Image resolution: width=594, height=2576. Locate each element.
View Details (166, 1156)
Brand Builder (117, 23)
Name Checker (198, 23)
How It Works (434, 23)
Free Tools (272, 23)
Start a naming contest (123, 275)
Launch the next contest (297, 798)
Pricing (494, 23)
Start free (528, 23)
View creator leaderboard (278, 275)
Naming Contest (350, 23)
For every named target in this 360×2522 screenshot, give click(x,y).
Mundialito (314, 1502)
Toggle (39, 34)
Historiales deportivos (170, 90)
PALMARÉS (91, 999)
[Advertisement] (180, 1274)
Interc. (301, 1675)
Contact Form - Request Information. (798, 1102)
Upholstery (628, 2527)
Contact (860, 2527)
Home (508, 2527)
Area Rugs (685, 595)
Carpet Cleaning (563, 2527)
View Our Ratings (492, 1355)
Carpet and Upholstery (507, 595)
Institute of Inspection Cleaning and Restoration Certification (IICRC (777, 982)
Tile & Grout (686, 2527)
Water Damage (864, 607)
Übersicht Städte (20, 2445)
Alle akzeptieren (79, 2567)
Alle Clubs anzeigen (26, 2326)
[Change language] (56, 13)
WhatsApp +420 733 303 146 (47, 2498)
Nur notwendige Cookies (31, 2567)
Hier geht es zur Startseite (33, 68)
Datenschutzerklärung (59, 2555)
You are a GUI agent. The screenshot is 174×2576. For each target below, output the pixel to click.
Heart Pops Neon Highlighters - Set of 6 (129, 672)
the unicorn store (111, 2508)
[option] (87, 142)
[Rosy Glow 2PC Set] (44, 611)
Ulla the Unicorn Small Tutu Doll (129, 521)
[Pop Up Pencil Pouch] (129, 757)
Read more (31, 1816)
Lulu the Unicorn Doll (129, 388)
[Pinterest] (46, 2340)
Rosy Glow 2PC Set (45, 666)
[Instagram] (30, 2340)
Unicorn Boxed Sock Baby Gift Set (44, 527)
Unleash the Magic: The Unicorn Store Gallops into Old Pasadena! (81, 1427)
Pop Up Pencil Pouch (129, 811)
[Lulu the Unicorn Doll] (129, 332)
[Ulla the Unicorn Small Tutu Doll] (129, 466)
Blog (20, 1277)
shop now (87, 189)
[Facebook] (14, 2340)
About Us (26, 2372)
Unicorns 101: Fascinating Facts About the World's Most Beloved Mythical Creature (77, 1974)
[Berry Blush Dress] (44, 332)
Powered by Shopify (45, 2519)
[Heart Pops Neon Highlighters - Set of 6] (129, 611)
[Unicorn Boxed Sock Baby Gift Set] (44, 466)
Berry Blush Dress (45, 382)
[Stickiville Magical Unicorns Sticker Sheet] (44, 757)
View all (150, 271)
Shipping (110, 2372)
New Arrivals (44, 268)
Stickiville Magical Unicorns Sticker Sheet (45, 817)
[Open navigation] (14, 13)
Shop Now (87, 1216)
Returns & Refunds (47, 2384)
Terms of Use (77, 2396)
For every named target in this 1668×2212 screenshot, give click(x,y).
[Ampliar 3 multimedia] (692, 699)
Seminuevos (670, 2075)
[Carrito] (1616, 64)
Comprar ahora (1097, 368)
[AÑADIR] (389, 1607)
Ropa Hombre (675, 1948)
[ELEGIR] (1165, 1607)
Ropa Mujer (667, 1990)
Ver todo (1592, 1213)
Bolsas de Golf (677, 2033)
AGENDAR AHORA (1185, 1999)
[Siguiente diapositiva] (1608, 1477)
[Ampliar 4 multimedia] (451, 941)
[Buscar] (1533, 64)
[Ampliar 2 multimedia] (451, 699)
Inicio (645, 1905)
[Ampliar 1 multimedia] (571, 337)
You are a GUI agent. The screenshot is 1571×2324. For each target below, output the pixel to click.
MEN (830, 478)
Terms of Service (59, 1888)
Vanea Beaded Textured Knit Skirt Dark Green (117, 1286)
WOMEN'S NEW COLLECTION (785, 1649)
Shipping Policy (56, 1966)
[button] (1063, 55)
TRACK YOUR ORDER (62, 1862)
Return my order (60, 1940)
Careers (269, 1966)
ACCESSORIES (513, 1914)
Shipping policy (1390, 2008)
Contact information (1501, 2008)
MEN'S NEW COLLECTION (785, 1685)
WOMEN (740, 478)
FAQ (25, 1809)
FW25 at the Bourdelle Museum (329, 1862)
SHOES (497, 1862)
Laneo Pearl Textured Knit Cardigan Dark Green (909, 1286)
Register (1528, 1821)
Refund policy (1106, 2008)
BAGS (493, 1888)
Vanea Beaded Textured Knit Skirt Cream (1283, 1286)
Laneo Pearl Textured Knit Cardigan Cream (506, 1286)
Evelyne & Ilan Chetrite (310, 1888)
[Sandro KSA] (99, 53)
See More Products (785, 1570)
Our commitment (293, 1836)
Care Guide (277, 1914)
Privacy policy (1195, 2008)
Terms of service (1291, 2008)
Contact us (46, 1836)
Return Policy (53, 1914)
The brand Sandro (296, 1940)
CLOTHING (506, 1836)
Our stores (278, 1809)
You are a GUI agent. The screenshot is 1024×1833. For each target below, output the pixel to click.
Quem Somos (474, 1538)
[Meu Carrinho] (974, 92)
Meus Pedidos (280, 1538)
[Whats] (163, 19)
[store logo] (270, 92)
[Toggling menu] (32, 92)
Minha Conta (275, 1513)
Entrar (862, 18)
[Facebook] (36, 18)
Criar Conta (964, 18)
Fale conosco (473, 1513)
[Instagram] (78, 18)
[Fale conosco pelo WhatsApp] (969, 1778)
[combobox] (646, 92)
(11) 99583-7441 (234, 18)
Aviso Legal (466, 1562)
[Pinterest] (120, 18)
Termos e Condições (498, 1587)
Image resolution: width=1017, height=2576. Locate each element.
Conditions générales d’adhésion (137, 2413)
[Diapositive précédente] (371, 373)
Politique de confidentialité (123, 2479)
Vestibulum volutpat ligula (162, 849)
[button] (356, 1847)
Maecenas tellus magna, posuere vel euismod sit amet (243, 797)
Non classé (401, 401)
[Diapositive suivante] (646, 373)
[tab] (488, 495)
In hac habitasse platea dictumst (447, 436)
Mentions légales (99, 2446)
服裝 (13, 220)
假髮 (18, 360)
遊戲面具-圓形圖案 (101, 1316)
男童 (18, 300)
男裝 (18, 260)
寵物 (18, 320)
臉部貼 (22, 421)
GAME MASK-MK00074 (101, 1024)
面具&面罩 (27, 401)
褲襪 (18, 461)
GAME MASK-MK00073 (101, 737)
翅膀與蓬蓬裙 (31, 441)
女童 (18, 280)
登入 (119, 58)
- - -
### What to produce
Your answer must be the line holding "Non classé (401, 401)" plus every later line to the end of the records, copied exactly.

### Answer to this task
Non classé (401, 401)
[Diapositive suivante] (646, 373)
[tab] (488, 495)
In hac habitasse platea dictumst (447, 436)
Mentions légales (99, 2446)
服裝 (13, 220)
假髮 (18, 360)
遊戲面具-圓形圖案 (101, 1316)
男童 (18, 300)
男裝 (18, 260)
寵物 (18, 320)
臉部貼 (22, 421)
GAME MASK-MK00074 (101, 1024)
面具&面罩 (27, 401)
褲襪 (18, 461)
GAME MASK-MK00073 (101, 737)
翅膀與蓬蓬裙 (31, 441)
女童 (18, 280)
登入 (119, 58)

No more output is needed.